Neste aspecto, o processo penal deve muito aos constitucionalistas, pois são eles que ensinam que, se há algo imprescindível para a efetiva e democrática prestação jurisdicional, é a jurisdição, que se faz presente para exercer, sobretudo, uma função contramajoritária. É necessário que, quando todos — ou quase — pensarem de uma só maneira, aquele na posição de decidir leve a razão a um nível mais amplo de certeza decisória, o que é essencial para a garantia da ordem constitucional e só pode ser realizado por um juiz colocado em um lugar de equidistância.

Essas características ressaltam a importância do juiz das garantias e sua imprescindibilidade na estrutura acusatória. É um juiz que não sai em busca da prova e que, até o juízo de admissibilidade (inclusive), apresenta-se como o responsável por tomar todas as decisões necessárias para a tutela de direitos e garantias, tudo como juiz natural.

Por outro lado, a presença do juiz das garantias permite que se mantenha a originalidade cognitiva quando do juízo de mérito, o que é imprescindível. Afinal, é constitucional a posição fazzalariana/corderiana de que "aos acusados em geral são assegurados o contraditório e ampla defesa..." (artigo 5º, LV, CR), sendo inadmissível uma condenação sem que o conhecimento (do juízo condenatório) decorra de prova fora de tal exigência.

Eis por que é tão relevante a regra do artigo 3-C, §3º, do CPP: "Os autos que compõem as matérias de competência do juiz das garantias ficarão acauteladas na secretaria desse juízo, à disposição do Ministério Público e da defesa, e não serão apensados aos autos do processo enviados ao juiz da instrução e julgamento, ressalvados os documentos relativos às provas irrepetíveis, medidas de obtenção de provas ou de antecipação de provas, que deverão ser remetidos para apensamento em apartado".

Por elementar, sem a divisão funcional da competência (juiz das garantias/juiz do processo) não se consegue ter originalidade cognitiva e, assim, seguirá o mesmo engodo que Napoleão e Cambacérès impuseram ao Code Napoléon, de 17/11/1808 (e que serviu de modelo para meio-mundo, ou seja, que o conhecimento obtido na fase de instrução (preliminar) fosse apresentado ao escabinado; e pudesse servir como prioridade para a decisão.
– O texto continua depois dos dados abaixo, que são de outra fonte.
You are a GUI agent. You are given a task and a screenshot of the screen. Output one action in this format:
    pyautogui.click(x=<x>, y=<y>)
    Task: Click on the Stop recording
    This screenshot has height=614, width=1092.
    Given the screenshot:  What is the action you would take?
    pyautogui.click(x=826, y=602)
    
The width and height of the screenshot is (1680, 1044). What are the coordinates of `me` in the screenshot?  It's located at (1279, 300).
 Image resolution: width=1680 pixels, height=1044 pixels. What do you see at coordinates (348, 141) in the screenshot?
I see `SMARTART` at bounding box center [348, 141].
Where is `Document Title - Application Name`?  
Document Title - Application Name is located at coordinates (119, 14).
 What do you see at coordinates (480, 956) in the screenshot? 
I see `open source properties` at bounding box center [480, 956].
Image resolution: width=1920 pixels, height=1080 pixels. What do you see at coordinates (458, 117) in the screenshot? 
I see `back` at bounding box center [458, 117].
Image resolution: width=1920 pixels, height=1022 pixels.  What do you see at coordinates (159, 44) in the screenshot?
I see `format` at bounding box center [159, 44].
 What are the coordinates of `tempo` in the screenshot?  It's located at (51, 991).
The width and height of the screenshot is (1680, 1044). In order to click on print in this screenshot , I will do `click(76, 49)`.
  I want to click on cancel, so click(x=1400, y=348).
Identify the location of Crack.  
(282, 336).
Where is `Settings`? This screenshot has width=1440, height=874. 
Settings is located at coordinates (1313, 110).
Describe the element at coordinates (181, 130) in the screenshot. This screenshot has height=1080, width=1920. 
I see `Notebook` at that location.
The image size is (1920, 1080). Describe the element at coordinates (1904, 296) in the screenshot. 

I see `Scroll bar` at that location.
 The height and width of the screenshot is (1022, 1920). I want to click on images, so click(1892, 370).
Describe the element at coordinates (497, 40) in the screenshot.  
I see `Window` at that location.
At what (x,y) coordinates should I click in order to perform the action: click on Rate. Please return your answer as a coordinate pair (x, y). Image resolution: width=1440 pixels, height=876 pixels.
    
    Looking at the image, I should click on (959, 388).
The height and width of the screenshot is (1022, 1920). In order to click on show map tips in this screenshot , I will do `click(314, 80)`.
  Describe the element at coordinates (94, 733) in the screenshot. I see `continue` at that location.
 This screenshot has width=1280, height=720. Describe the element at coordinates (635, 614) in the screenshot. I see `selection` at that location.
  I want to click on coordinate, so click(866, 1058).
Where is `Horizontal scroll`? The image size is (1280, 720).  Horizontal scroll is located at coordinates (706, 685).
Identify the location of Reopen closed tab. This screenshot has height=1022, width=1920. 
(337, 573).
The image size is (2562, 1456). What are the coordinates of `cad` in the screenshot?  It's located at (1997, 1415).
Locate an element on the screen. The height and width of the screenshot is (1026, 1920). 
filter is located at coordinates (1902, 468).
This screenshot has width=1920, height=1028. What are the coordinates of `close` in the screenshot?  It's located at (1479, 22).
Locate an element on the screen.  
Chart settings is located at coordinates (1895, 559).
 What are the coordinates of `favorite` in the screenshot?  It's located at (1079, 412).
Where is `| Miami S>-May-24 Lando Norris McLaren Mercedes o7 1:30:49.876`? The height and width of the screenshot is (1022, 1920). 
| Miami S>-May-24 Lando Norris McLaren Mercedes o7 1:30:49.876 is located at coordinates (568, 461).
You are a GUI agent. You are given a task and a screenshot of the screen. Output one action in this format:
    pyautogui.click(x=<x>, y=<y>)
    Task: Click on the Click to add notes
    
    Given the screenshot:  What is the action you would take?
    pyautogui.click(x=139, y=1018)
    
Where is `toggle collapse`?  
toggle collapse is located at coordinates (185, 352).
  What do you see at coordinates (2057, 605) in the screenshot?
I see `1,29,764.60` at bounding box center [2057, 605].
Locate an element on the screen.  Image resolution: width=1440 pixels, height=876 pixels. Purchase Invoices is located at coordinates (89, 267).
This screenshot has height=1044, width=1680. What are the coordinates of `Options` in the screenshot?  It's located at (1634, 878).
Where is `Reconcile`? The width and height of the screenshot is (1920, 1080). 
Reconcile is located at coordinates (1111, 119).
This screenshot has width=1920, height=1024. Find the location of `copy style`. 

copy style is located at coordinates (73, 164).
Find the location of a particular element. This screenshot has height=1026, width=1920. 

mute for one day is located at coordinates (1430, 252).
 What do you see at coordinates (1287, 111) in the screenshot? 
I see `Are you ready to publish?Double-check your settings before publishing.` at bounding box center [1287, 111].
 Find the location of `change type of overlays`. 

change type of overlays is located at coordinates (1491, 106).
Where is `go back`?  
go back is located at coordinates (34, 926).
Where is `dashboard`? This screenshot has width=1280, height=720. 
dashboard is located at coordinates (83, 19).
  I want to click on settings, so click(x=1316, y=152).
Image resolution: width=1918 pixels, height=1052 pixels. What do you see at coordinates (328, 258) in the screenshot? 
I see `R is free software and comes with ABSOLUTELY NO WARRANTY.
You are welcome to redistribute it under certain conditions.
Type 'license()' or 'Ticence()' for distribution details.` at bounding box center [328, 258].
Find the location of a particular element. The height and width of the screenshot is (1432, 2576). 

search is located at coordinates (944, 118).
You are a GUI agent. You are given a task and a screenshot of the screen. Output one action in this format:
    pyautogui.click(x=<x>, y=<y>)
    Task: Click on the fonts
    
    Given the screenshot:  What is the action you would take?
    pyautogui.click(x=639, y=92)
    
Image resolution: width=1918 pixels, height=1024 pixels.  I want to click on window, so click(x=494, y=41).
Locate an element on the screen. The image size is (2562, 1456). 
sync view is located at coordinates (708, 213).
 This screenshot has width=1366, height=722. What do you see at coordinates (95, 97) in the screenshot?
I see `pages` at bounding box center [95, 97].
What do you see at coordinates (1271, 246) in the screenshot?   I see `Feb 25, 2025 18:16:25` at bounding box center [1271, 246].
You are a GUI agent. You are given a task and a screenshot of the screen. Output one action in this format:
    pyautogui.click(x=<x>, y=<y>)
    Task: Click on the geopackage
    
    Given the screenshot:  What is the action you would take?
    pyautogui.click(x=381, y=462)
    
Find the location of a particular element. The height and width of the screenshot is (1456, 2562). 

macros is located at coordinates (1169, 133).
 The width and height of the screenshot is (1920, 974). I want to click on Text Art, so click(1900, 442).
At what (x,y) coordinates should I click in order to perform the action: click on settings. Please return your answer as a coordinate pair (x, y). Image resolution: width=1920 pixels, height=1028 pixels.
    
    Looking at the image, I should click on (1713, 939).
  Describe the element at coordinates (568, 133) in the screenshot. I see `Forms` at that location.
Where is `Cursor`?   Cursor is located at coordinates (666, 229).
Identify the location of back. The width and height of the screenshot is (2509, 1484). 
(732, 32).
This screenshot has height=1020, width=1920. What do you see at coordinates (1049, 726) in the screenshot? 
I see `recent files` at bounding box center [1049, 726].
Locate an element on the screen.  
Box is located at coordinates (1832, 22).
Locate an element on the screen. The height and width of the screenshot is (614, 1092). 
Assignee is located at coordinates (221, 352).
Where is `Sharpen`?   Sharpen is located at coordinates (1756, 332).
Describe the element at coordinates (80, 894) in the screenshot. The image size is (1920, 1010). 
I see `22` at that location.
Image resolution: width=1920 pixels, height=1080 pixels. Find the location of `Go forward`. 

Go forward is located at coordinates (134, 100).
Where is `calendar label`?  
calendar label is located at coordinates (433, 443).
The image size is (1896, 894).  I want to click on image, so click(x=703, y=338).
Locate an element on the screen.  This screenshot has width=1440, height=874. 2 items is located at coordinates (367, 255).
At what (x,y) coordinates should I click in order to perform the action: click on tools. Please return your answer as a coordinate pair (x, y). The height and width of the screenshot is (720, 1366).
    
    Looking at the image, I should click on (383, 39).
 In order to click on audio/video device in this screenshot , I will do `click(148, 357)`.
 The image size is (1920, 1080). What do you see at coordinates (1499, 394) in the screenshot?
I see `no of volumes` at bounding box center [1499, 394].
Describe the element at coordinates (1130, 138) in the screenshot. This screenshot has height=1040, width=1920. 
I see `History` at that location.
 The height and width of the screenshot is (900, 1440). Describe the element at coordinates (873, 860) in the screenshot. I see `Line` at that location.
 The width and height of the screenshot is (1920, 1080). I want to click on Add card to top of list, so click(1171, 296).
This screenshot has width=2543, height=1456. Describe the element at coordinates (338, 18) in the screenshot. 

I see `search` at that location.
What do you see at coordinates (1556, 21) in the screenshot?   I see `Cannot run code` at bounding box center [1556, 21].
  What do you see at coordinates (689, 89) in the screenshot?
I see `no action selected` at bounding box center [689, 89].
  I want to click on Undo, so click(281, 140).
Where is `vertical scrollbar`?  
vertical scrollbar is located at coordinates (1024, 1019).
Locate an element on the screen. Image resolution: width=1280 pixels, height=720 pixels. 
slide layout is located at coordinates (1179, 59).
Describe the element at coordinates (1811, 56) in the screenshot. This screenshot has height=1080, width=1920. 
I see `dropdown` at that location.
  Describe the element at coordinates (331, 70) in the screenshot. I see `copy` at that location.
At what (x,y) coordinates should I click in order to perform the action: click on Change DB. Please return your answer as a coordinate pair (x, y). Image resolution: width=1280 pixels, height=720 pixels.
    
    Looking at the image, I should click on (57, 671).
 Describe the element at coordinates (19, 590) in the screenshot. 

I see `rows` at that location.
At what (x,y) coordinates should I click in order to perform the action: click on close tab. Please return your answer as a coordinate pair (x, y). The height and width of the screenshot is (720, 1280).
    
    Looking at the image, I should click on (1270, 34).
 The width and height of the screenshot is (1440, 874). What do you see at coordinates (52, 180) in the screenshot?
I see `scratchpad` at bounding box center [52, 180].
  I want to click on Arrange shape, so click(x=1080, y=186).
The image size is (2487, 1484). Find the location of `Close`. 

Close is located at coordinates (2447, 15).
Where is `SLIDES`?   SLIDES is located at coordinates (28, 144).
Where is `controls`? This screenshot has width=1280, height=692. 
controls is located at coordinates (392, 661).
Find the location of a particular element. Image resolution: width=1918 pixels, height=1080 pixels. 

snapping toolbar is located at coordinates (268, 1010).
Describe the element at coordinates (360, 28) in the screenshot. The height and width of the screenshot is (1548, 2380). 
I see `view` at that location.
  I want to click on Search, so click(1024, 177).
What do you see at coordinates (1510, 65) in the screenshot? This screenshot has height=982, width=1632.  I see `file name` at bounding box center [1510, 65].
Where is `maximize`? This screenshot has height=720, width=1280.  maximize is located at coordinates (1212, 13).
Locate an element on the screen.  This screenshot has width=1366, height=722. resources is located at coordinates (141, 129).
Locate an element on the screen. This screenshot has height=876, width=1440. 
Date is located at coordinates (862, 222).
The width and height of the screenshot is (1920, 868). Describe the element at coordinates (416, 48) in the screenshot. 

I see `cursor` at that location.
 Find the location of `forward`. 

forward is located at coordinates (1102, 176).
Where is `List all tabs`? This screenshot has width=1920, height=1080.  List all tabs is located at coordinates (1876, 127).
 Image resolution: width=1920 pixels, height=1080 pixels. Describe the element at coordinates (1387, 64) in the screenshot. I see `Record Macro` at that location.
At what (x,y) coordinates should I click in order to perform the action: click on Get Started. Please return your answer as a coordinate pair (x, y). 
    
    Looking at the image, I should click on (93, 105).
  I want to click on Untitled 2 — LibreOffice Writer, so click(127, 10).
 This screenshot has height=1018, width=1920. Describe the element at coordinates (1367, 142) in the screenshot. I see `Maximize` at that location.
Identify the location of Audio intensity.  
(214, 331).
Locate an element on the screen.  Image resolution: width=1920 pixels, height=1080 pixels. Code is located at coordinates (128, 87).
Nessa hipótese, o processo em si pode ser uma perda de tempo; ou um estorvo, como disse uma famoso juiz brasileiro; ou ex-juiz, para a sorte do país.   

Enfim, o grande dilema que circunda a figura do juiz das garantias é se, após sua introdução, ter-se-á apenas o desencadeamento de processos com bases sólidas suficientes para superar o controle por ele realizado, que está lá para não deixar que se processem "aventuras" ou "elucubrações". Assim, a tendência é que se exija uma melhor investigação, com Polícia e Ministério Público atuando de maneira mais adequada, o que aponta na direção de um melhor resultado para o processo.

De consequência, réus e seus advogados, diante de uma investigação mais bem instruída, passam a ver no acordo de não persecução uma alternativa mais viável; daí, novamente, a imprescindibilidade do juiz das garantias. O exemplo mais claro é aquele da estrutura norte-americana, na qual, apesar de seus inúmeros problemas, o plea bargaining é indispensável para desafogar o sistema de Justiça Criminal, o que gera uma imensa discussão, fazendo pensar na necessidade de, por aqui, ter que ser estruturado de uma maneira menos estabanada (e sem tantas inconstitucionalidades) que aquela que veio do governo e hoje, pela Lei nº 13.964/19, encontra-se em vigor e causando estragos em todo o país.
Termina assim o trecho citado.